Monuments in St Luke's Church, Sydney Street, Chelsea

St Luke's Chelsea, shortly after it was put up.

Situated in central Chelsea, in Sydney Street off Fulham Road, St Luke's is an extremely large church in brick surfaced with Bath stone, set in a large graveyard which has been set to lawn with lots of monuments against the edges. The size of the open space helps to show the church’s massiveness, 130 ft long, 60 high, and as wide as it is high, with a great tower of just over 140 ft. You could almost fit a small village church in the space under the portico.

The architect was James Savage, and this is his most important work. It was one of the first Commissioners’ Churches, and was erected between 1820 and 1824. It was much admired when first put up, yet Eastlake, who wrote an important work on Gothic architecture half a century later, did not approve:

‘Its cost, size and construction place it in the foremost rank of contemporary Gothic examples… In examining such a structure as this, which includes in its design every feature necessary and usual for its purpose; which is ample in its dimensions and sound in its workmanship; on which an exceptionally large sum of money was expended, but which is, nevertheless mean and uninteresting in its general effect… [it has a] cold and machine made look.’

He goes on to try and praise it, but cannot quite bring himself to do so:

‘…There are, however, some redeeming points about St Luke’s Church. The upper part of the tower, though foolishly over-panelled, is good in its general proportions… the groining of the nave is really excellent, for its time,… the reredos, though designed on a principle which would render it unsuitable for the present requirements of church architecture, is, for its date, by no means contemptible; and as for the galleries – fatal though they are to any attempt at internal effect – and redundant… we must remember that many churches of later date and far more pretentious in character, have maintained such features…’

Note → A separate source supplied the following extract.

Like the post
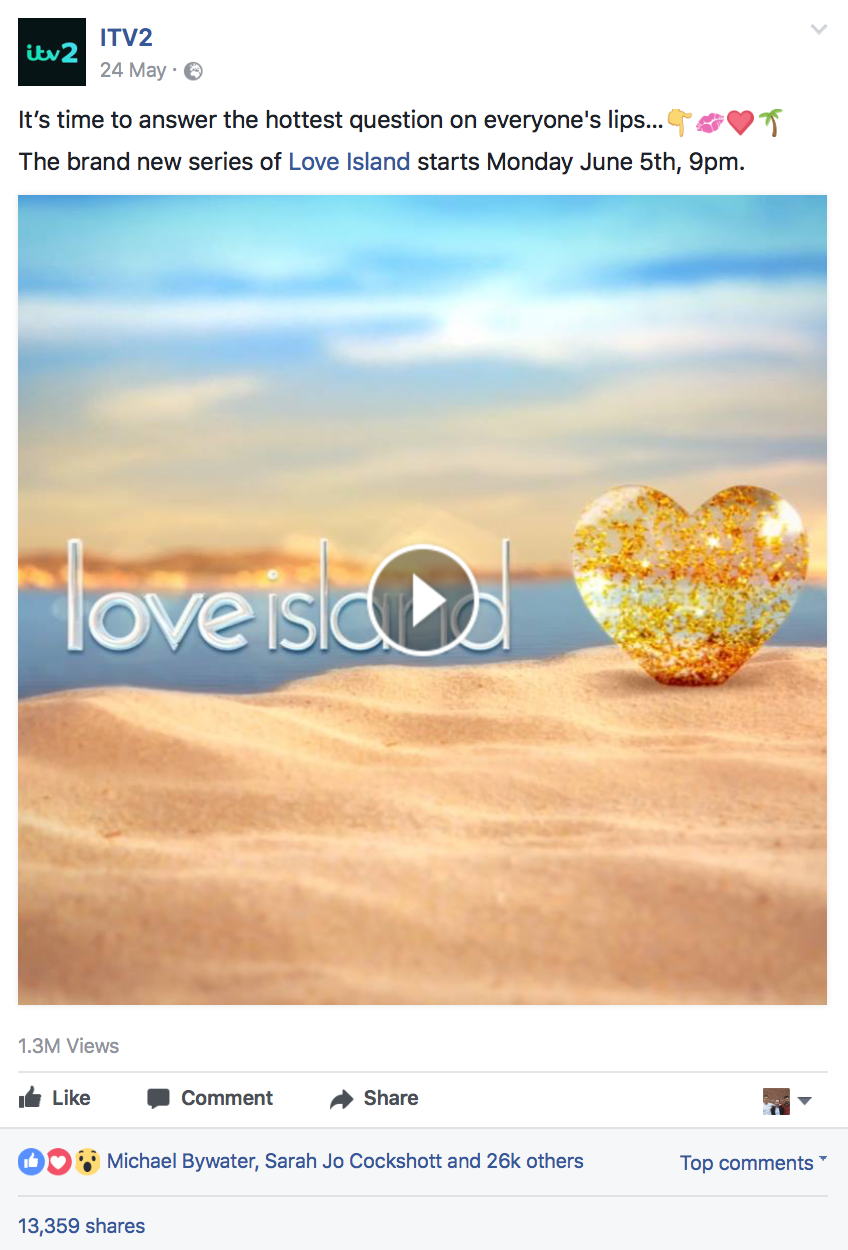point(55,1098)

An 1880s guidebook gives a more neutral account, but takes the castigation as gospel:

'The new church of St Luke, situated between King's Road and Fulham Road, was built by James Savage, in imoitation of the style of the fourteenth and fifteenth centuries, and has a pinnacled tower, nearly 150 ft high. It is, however, a poor specimen of modern Gothic. The most remarkable feature of the building is the roof of the nave, which is vaulted with stone, with a clear height of sixty feet from the pavement to the crown of the vault. The porch extends the whole width of the west front, and is divided by piers and arches into five bays, the central one of which forms the lower storey of the tower. The large east window is filled with stained glass, and beneath it is a fine altar-screen of antique design. Immediately over the altar is a painting, "The Entombing of Christ," said to be by Northcote. The church will seat about 2,000 persons, and was erected at a cost of about £40,000 - the first stone being laid by the Duke of Wellington. '

Today, it feels rather emptier than it should be; we can imagine that at the time, the sense was that gradually the huge interior space would fill up with monuments and woodwork and accoutrements, and perhaps side chapels would be added, and so on; and this was not how it developed.

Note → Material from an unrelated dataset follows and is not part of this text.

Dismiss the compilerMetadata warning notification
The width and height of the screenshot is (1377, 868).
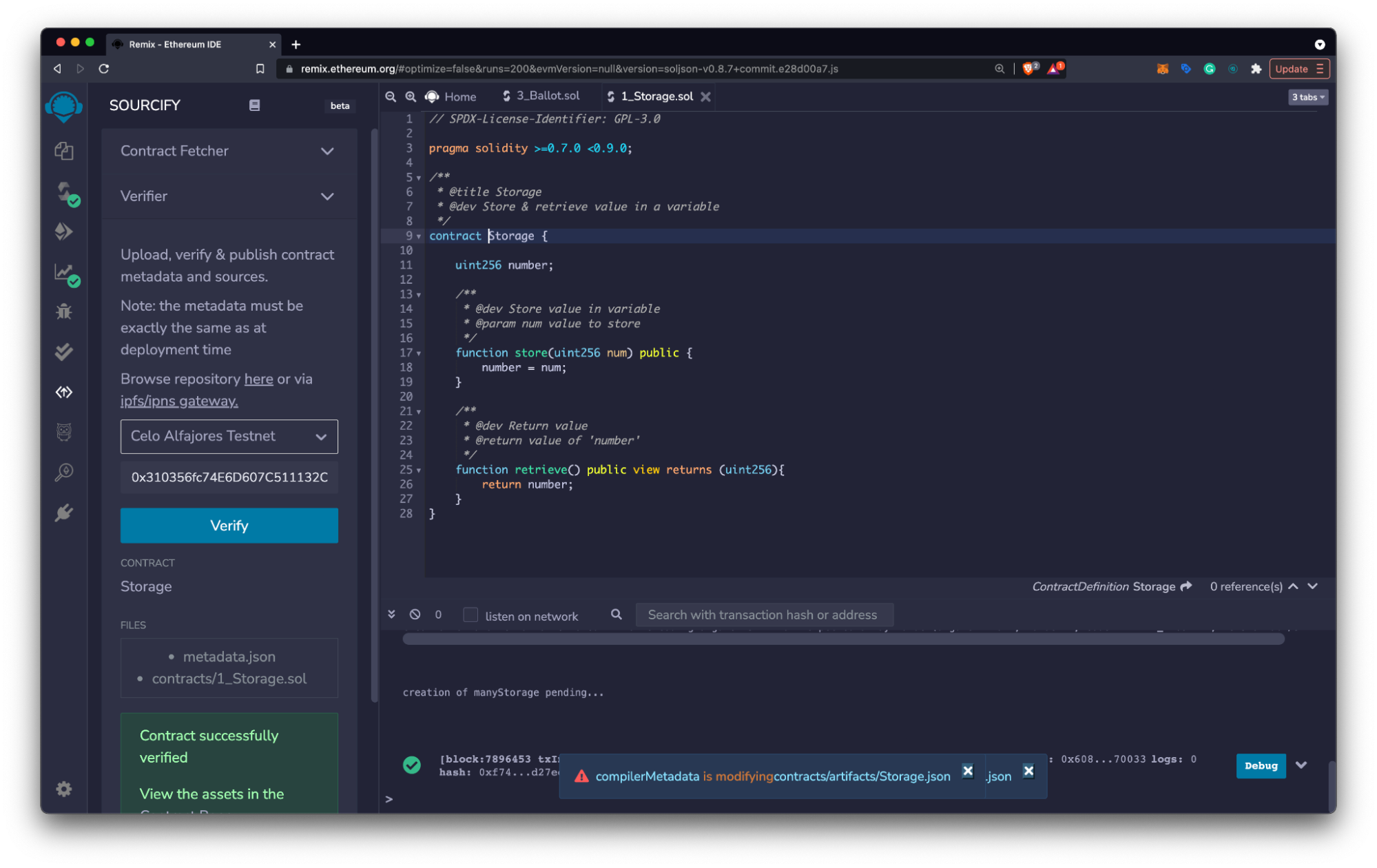tap(965, 771)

For the interest of these pages, a significant monument, by Chantrey, to Lt-Col Henry Cadogan, d.1813 and moved to the church from the old church, is not on display. While the remaining monuments inside are generally humble, they show an interesting sequence from when the church was built through to the 1860s, with a couple of later examples, and provide an introduction to several of the monumental masons of the time. In date order:

What a change then to the monument to Walter Gordon Arrowsmith, d.1964(?), Prependary of St Paul’s and chaplain to George VI and Elizabeth II until his death, and Rector. A plain panel of speckled marble, as if for a kitchen worktop. We can understand why the move away from ornament, but still regret it.

Aside from the monuments, we may note the font, a crisply cut marble affair of an octagonal design, with little Gothic windows on the shaft and the pilasters at each edge, and broad shields on each face. Information on the walls notes the association of Charles Dickens with the church, where his marriage was held in 1836 to a Chelsea resident, Miss Catherine Hogarth.

Outside, a wander round the edges of the green space shows a wide range of headstones and a few chest tombs, mostly with their inscriptions lost to the weather; I could not find any memorial for the architect, James Savage, who was buried here outside his foremost church.

Casket chest tomb and gravestones in a corner of the former graveyard.